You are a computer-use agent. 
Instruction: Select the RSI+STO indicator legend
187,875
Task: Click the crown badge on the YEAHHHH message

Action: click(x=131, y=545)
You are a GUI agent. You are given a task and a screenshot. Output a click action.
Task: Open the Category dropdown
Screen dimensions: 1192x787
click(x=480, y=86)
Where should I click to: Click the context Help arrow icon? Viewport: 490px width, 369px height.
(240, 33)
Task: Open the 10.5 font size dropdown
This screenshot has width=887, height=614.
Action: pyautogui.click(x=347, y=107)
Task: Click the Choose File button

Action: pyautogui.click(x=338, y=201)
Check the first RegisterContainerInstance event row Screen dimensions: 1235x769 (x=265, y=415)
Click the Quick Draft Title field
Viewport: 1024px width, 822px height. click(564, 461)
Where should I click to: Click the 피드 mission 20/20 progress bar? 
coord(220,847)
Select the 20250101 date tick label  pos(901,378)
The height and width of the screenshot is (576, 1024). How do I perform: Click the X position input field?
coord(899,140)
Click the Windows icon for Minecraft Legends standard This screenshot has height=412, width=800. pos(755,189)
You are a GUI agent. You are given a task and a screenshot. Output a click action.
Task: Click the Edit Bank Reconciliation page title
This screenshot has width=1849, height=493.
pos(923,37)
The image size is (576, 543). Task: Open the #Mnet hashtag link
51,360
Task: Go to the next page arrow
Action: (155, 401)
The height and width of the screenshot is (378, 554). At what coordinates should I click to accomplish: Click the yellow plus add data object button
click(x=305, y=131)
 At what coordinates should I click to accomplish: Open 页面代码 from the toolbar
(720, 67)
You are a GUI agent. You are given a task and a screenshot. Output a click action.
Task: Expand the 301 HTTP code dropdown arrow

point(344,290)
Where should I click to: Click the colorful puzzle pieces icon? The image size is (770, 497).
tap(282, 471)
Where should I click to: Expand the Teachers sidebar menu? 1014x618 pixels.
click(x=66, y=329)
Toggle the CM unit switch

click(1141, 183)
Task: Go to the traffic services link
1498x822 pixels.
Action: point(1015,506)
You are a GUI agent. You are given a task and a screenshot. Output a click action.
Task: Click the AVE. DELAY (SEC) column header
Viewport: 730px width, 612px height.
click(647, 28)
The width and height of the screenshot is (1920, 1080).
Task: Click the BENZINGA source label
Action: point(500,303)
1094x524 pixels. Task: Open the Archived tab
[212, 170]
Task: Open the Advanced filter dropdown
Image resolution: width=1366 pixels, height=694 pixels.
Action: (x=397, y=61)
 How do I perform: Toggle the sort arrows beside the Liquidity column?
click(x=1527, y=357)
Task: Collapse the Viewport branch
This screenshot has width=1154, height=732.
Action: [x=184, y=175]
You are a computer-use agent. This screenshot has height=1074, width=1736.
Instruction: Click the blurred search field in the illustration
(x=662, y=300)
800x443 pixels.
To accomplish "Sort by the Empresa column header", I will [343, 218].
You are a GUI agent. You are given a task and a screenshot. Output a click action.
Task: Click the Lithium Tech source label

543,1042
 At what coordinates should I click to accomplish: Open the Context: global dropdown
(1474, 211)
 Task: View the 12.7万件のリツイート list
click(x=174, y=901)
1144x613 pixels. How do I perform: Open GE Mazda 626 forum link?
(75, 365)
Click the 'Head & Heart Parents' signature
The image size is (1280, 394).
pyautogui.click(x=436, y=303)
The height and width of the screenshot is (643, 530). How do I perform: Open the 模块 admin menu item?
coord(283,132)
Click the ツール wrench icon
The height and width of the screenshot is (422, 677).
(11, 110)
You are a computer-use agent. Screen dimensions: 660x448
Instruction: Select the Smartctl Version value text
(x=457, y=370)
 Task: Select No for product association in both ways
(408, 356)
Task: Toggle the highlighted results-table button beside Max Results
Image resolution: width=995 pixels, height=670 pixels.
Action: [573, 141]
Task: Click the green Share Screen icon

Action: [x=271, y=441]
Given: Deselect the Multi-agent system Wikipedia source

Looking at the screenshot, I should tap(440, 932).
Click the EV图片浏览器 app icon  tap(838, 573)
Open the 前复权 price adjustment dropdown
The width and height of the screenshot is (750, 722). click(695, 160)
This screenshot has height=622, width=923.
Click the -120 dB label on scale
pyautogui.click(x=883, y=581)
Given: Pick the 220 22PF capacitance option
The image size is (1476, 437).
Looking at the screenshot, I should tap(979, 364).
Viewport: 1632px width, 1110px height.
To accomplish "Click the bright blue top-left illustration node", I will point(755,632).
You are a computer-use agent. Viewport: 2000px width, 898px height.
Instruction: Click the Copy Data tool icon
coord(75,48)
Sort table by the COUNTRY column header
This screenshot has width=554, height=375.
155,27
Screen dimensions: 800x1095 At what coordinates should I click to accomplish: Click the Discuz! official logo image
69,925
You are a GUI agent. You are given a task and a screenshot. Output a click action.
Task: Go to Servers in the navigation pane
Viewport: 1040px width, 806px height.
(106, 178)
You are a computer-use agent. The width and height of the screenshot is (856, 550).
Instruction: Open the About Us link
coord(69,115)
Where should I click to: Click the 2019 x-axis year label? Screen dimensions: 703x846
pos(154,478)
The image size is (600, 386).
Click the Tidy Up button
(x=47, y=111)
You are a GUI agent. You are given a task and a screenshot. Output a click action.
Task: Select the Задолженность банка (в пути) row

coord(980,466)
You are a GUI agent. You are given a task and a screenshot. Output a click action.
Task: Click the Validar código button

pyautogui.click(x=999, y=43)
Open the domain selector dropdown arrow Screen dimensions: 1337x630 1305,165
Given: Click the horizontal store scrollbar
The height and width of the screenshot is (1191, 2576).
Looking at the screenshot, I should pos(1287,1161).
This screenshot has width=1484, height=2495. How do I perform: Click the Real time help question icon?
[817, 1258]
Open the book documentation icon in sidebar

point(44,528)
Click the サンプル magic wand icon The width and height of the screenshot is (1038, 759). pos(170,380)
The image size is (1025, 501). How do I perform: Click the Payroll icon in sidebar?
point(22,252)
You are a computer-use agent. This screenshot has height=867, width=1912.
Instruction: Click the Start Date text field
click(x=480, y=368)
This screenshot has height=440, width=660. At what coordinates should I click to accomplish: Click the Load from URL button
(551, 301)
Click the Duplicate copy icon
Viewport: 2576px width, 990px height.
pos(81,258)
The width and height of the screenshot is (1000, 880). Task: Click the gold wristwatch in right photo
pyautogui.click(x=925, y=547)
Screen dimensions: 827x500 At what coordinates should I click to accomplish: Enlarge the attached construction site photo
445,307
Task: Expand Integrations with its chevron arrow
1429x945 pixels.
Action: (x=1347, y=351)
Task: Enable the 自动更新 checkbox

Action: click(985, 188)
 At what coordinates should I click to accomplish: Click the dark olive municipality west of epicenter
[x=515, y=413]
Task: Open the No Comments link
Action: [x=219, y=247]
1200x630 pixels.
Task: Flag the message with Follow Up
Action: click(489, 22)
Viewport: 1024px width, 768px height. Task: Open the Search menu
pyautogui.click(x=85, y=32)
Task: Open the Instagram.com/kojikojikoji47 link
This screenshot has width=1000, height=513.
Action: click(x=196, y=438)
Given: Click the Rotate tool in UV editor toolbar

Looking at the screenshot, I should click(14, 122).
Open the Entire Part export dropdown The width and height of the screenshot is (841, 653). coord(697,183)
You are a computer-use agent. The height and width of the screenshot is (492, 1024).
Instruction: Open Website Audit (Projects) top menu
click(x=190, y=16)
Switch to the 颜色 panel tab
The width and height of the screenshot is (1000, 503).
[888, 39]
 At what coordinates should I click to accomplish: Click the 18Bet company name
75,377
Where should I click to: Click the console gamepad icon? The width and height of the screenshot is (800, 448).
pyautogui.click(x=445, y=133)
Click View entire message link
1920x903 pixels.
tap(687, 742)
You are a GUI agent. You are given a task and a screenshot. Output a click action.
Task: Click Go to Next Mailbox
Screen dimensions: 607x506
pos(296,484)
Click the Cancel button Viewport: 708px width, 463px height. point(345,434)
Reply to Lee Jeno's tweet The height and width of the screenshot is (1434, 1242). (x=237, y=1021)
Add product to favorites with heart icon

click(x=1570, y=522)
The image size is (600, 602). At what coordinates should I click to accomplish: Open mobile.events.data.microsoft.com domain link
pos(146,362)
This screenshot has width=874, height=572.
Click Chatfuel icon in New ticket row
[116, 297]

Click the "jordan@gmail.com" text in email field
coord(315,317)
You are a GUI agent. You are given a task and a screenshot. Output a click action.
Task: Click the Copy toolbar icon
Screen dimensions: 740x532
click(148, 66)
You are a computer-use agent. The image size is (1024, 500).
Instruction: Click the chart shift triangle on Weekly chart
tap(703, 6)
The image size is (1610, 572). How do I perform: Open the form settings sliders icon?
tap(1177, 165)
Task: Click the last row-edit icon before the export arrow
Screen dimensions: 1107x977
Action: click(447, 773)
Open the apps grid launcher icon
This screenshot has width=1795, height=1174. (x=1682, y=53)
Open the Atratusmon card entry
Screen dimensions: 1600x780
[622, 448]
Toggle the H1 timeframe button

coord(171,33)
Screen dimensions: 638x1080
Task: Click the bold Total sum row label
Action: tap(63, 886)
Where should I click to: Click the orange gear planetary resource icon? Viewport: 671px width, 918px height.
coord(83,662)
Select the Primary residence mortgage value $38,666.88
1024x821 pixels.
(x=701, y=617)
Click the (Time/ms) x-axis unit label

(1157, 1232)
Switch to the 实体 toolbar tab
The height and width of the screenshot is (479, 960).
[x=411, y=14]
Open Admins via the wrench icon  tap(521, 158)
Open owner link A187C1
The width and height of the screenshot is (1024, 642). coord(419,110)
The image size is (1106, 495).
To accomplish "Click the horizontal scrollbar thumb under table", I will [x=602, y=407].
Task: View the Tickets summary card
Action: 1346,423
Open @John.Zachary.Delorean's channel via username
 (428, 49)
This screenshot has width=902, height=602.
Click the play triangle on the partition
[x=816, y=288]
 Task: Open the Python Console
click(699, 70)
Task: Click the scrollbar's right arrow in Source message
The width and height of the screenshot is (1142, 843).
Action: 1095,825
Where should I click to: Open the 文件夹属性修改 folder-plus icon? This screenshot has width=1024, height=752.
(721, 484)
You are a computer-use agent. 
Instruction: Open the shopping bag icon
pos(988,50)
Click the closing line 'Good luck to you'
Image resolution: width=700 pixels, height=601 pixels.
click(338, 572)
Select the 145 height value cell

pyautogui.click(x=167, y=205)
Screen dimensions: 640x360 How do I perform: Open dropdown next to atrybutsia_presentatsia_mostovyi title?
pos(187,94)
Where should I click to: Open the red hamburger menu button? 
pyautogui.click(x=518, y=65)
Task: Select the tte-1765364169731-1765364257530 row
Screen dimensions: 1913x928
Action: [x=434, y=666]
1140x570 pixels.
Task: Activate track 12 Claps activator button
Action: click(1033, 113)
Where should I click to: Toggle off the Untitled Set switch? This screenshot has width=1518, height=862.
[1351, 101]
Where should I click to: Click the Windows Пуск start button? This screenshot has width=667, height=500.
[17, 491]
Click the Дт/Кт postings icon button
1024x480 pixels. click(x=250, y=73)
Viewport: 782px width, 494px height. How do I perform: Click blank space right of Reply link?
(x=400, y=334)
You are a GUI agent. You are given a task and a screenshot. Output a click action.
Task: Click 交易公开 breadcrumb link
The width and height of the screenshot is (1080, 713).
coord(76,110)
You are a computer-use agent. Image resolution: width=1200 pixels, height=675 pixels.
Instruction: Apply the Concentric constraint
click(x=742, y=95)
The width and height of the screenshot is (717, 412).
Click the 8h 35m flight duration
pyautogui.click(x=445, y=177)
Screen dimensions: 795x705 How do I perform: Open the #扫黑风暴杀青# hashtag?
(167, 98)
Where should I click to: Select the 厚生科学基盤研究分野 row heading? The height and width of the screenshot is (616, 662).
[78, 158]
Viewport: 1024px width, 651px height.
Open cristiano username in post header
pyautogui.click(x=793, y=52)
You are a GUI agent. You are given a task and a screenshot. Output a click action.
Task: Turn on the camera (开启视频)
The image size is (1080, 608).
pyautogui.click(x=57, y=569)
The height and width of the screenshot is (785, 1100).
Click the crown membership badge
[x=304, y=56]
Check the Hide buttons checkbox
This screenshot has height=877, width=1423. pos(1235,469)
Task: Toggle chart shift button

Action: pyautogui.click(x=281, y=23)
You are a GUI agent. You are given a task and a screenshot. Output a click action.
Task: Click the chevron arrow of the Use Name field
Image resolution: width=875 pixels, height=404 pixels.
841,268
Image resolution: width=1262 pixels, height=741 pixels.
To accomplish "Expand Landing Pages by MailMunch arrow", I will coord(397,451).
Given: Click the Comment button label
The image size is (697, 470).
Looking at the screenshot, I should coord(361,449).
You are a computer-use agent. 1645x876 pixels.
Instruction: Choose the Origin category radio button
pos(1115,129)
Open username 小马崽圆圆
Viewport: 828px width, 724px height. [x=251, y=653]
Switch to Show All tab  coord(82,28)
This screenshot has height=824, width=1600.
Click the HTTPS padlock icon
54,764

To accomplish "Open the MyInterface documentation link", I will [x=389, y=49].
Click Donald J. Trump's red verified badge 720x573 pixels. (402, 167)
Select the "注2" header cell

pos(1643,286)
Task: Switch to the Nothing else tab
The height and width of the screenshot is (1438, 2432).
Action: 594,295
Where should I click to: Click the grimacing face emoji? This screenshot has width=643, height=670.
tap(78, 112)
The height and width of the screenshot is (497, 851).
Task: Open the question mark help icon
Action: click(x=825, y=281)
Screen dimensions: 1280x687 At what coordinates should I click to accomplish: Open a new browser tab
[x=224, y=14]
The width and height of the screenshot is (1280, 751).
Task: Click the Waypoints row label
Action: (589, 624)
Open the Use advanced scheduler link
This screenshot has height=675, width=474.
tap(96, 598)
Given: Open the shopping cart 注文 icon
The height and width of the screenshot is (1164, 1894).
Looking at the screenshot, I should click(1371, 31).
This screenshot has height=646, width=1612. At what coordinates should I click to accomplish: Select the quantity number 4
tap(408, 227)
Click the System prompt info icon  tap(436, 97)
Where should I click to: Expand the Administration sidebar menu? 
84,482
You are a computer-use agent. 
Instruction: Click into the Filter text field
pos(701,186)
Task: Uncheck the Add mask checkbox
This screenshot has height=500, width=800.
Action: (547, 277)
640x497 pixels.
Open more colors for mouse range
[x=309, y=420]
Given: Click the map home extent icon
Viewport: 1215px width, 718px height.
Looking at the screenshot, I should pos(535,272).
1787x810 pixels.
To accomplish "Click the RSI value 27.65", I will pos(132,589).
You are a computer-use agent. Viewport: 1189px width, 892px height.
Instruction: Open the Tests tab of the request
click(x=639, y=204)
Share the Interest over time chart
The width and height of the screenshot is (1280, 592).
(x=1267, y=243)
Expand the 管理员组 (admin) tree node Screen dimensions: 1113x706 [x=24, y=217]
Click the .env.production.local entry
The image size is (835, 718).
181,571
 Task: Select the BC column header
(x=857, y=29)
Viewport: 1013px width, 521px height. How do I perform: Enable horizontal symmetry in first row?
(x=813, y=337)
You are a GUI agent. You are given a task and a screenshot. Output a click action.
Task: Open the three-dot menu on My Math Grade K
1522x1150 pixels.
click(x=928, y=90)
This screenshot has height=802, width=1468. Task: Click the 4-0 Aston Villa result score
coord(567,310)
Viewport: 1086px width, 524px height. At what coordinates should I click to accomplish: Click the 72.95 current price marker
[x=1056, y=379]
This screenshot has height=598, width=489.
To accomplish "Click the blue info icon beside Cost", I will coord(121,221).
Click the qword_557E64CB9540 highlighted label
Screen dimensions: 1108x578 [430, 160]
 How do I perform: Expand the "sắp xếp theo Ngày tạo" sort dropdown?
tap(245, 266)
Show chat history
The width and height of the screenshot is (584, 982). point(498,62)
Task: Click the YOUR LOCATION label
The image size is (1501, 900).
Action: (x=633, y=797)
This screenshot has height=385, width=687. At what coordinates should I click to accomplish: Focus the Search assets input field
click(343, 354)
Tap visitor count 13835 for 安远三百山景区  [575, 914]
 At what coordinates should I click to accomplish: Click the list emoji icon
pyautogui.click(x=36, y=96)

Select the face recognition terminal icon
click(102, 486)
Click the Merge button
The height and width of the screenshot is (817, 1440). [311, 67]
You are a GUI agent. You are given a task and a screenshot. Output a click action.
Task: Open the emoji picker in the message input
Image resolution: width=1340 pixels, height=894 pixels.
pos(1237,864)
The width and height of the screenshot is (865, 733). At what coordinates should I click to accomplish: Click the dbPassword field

_PROBLEM TO WORK ON_
Everything from the line containing "Tap visitor count" through the final line above must be copied exactly, with both ends kept.

_SOLUTION TO THIS EXERCISE_
Tap visitor count 13835 for 安远三百山景区  [575, 914]
 At what coordinates should I click to accomplish: Click the list emoji icon
pyautogui.click(x=36, y=96)

Select the face recognition terminal icon
click(102, 486)
Click the Merge button
The height and width of the screenshot is (817, 1440). [311, 67]
You are a GUI agent. You are given a task and a screenshot. Output a click action.
Task: Open the emoji picker in the message input
Image resolution: width=1340 pixels, height=894 pixels.
pos(1237,864)
The width and height of the screenshot is (865, 733). At what coordinates should I click to accomplish: Click the dbPassword field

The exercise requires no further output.